┌────────
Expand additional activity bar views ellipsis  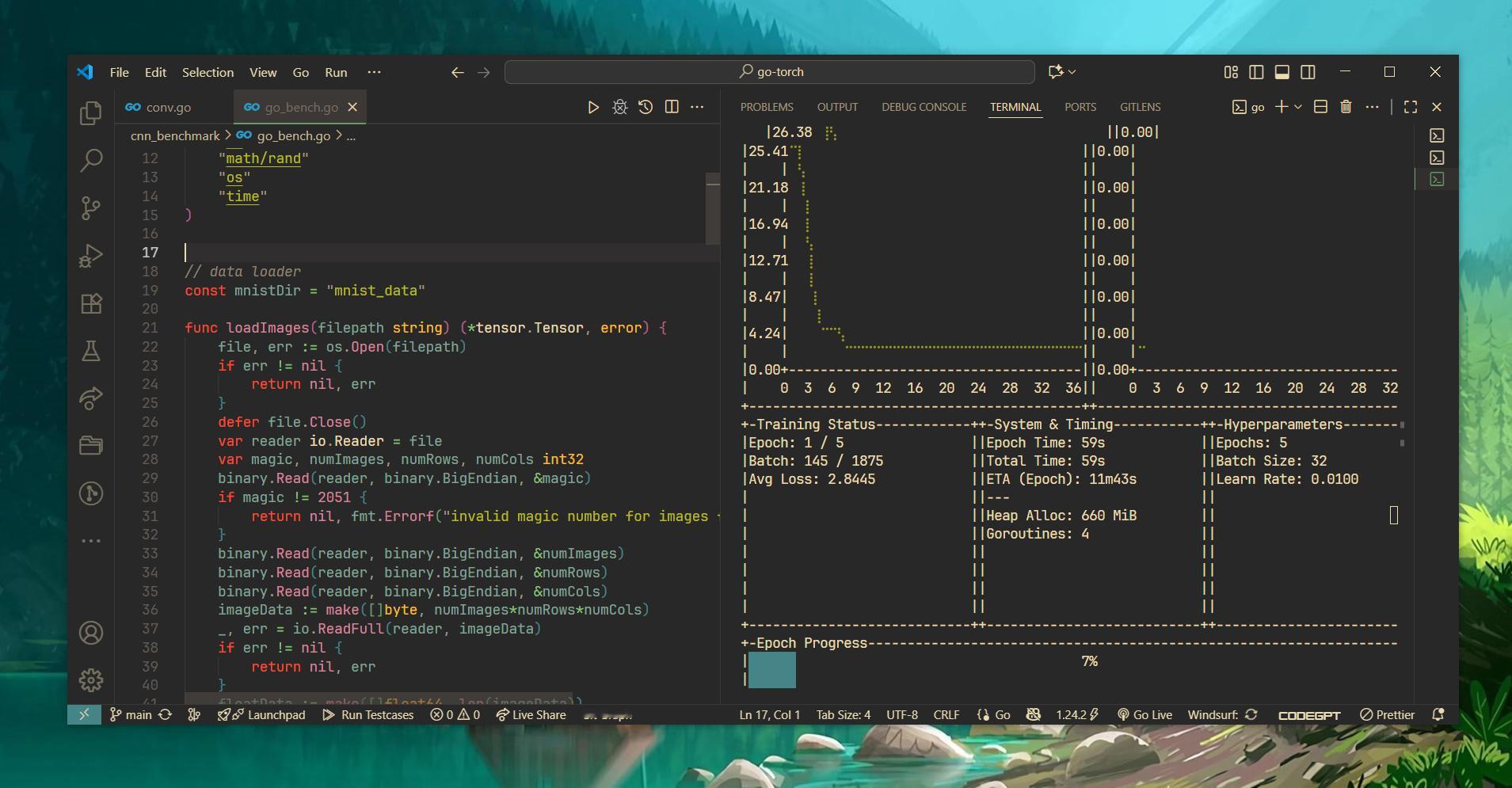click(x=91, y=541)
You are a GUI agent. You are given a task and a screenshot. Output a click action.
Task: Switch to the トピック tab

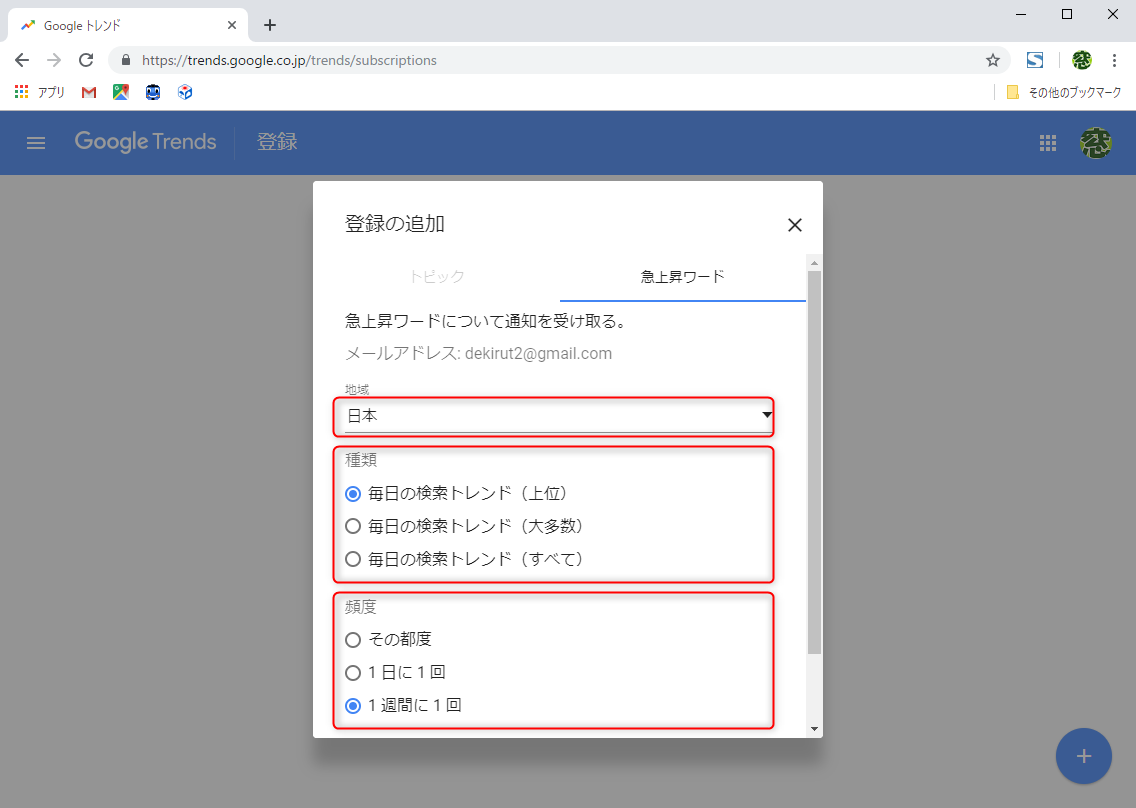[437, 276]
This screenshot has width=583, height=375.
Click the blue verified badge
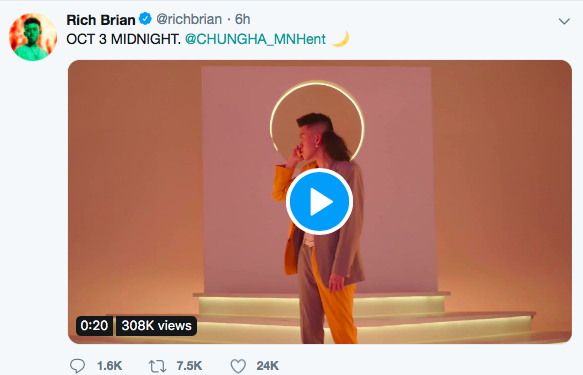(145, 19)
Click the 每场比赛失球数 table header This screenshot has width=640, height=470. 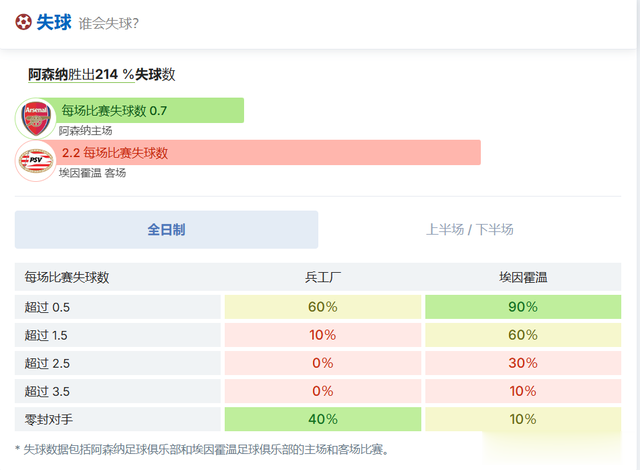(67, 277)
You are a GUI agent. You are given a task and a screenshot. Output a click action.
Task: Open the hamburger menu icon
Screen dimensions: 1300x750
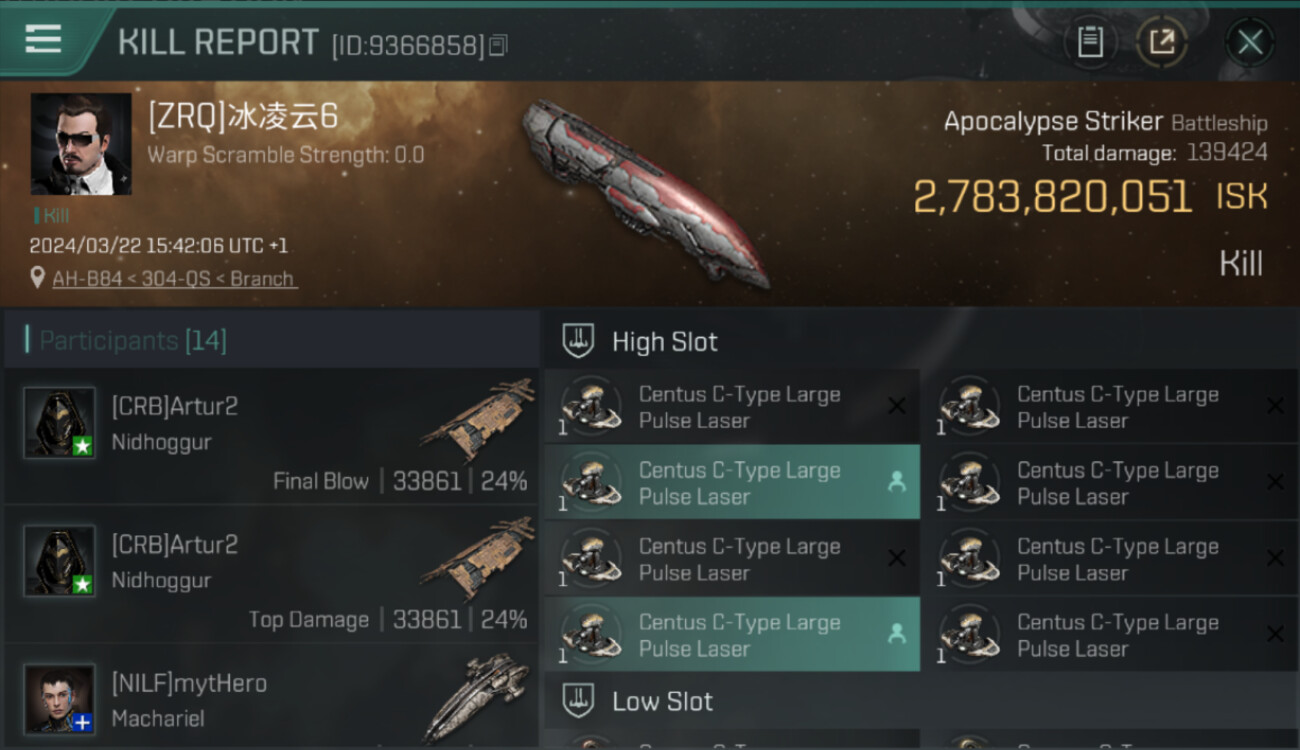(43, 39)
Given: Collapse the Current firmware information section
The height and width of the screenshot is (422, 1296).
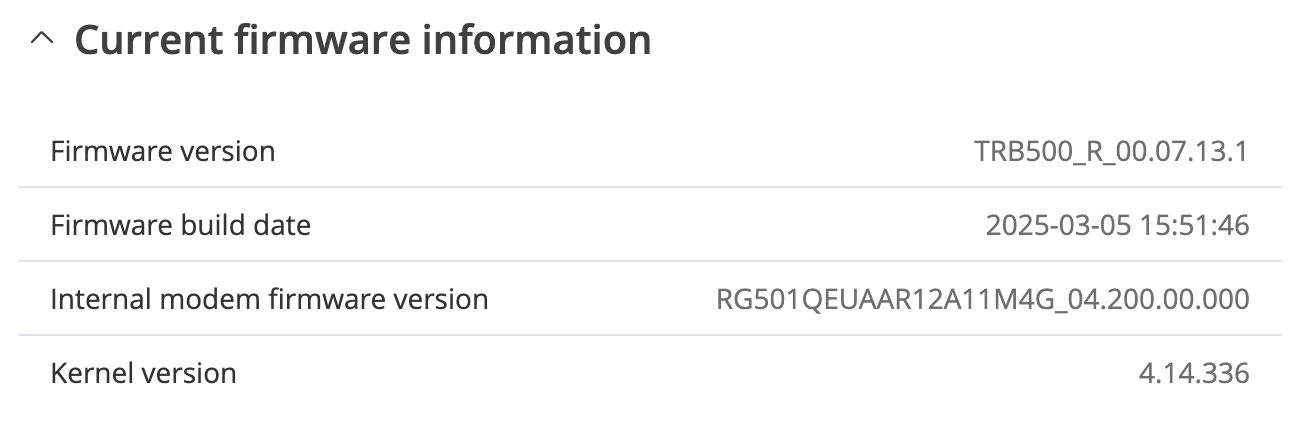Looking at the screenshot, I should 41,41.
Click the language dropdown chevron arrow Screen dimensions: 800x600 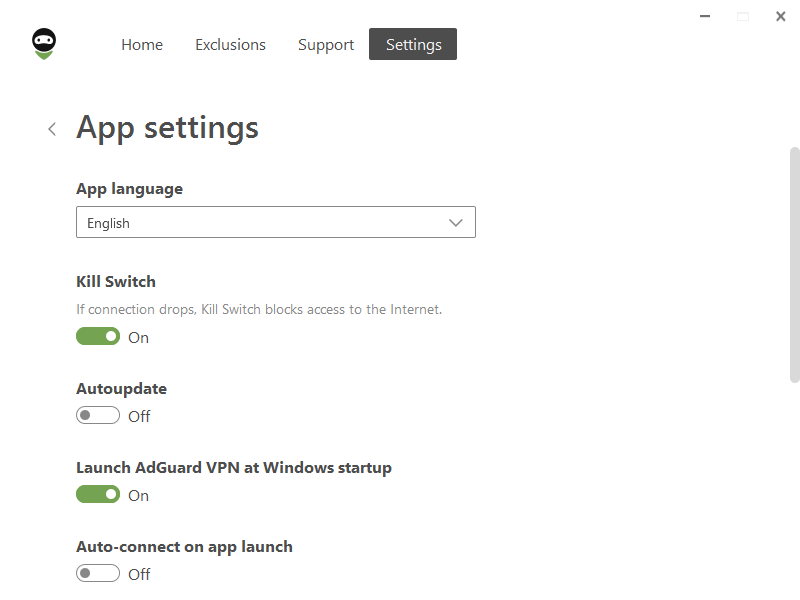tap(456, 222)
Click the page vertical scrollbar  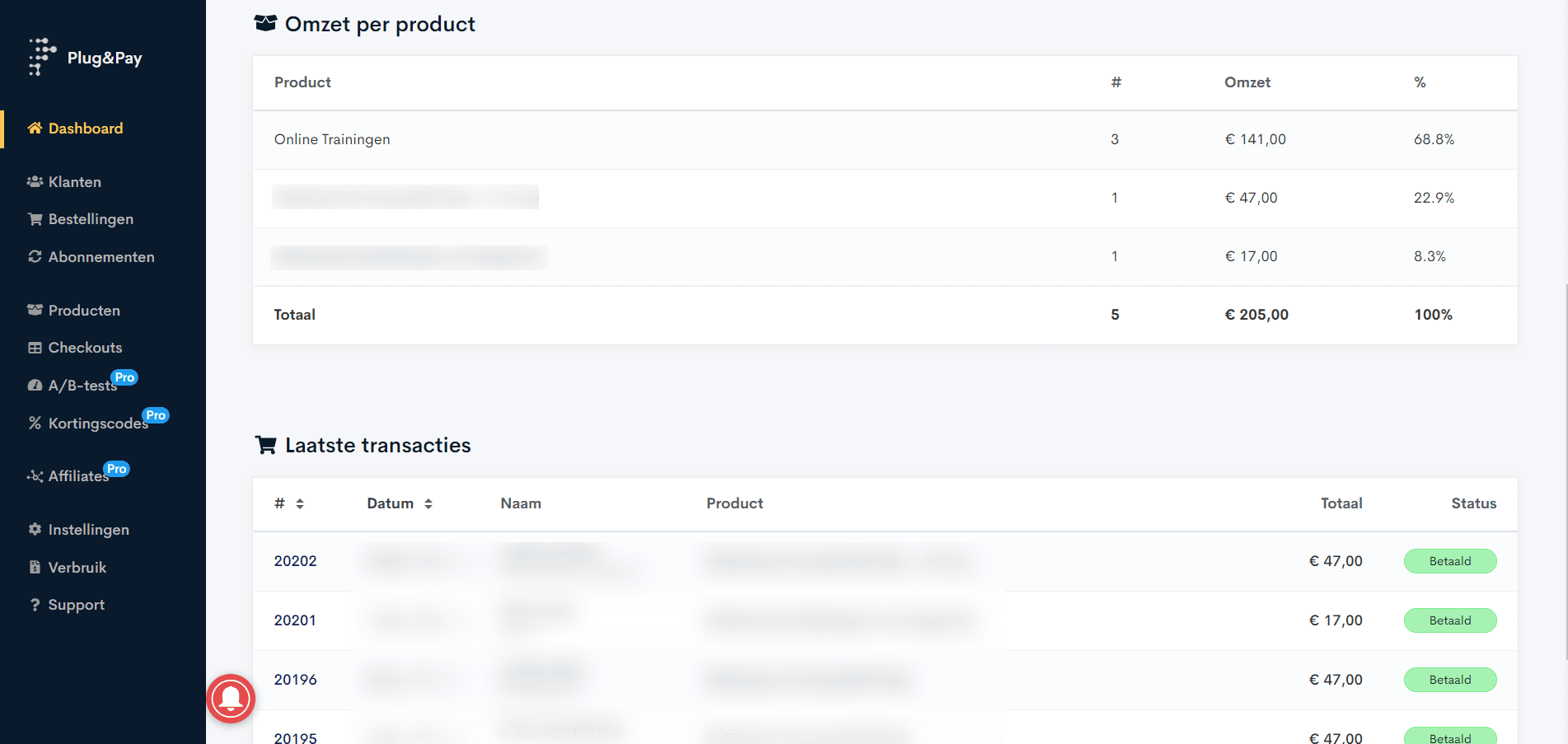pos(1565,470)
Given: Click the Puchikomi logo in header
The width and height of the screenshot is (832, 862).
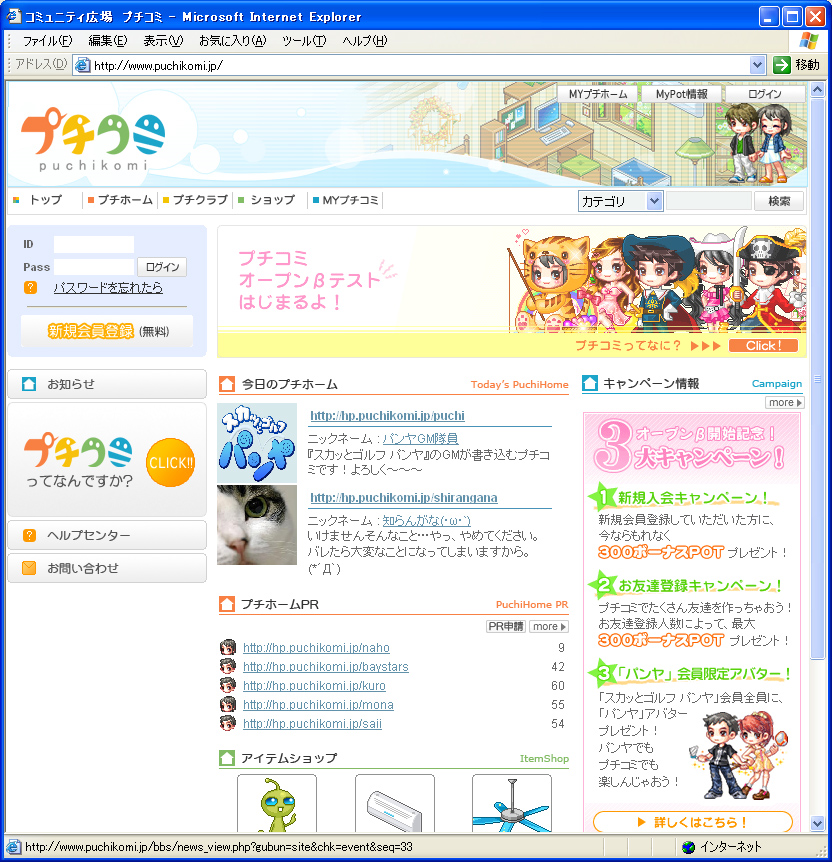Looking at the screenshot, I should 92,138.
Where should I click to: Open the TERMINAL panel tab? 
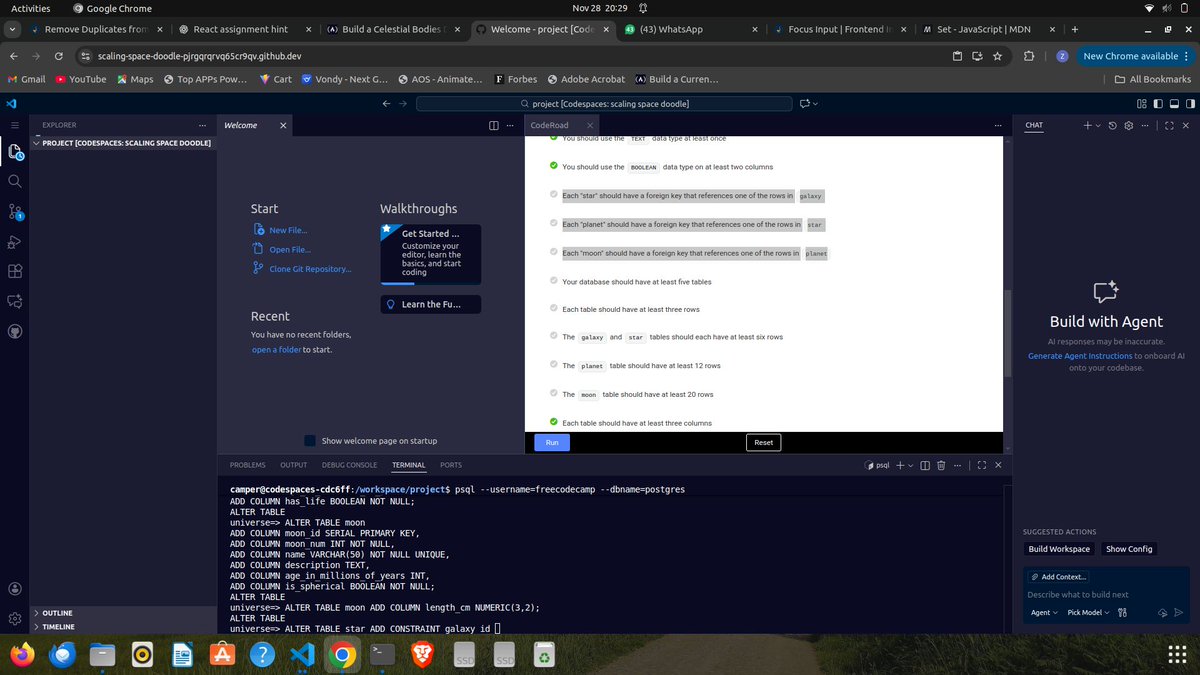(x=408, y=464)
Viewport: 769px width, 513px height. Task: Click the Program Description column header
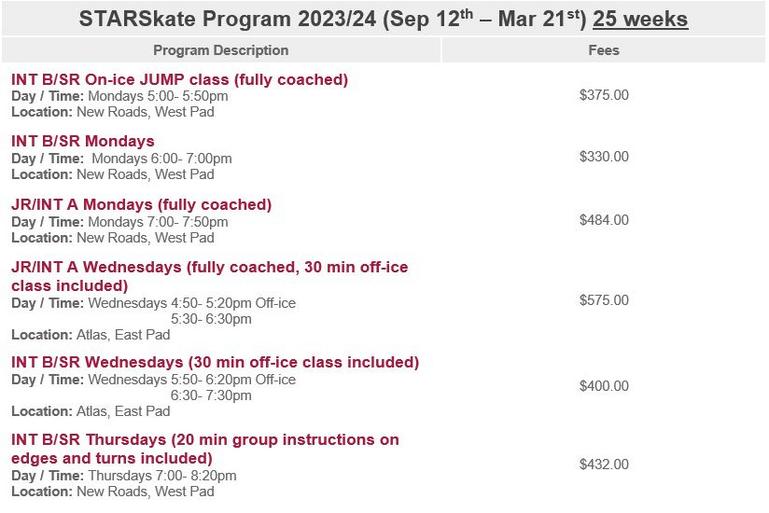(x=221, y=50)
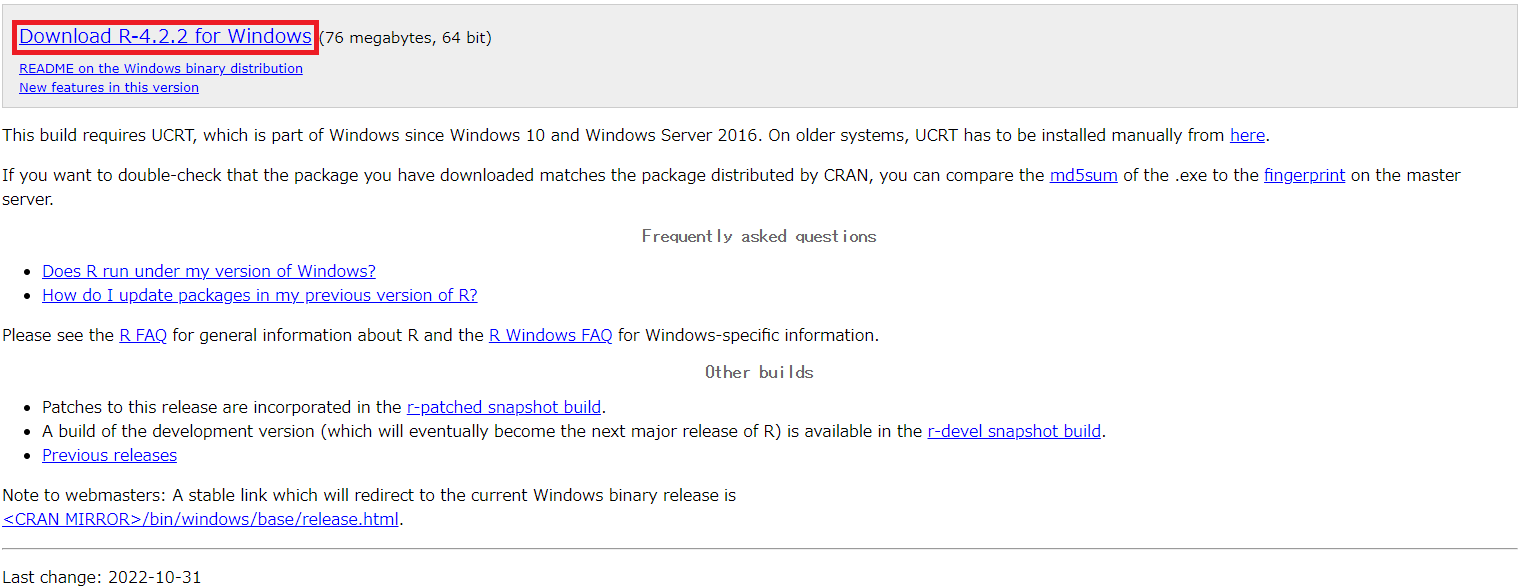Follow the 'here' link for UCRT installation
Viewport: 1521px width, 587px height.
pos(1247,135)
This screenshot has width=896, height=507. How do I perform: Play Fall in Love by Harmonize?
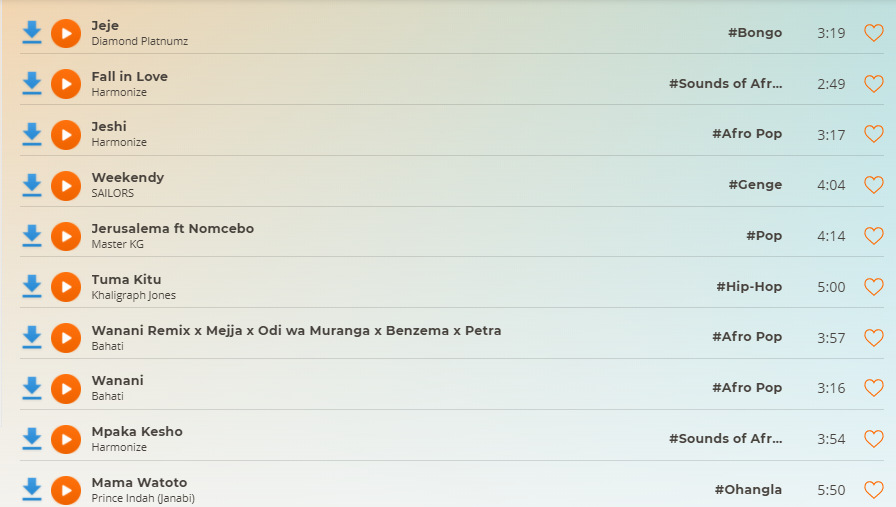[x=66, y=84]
└────────
**EXERCISE:**
Locate the line containing "The width and" in the records above, then output it and every line after it through the last, excluding pictures.

**OUTPUT OF THE TASK:**
The width and height of the screenshot is (832, 862).
Looking at the screenshot, I should 92,138.
Where should I click to: Open the TERMINAL panel tab? 
(x=408, y=464)
Viewport: 769px width, 513px height. Task: Click the Program Description column header
(x=221, y=50)
Follow the 'here' link for UCRT installation
Viewport: 1521px width, 587px height.
pos(1247,135)
This screenshot has width=896, height=507. How do I perform: Play Fall in Love by Harmonize?
[x=66, y=84]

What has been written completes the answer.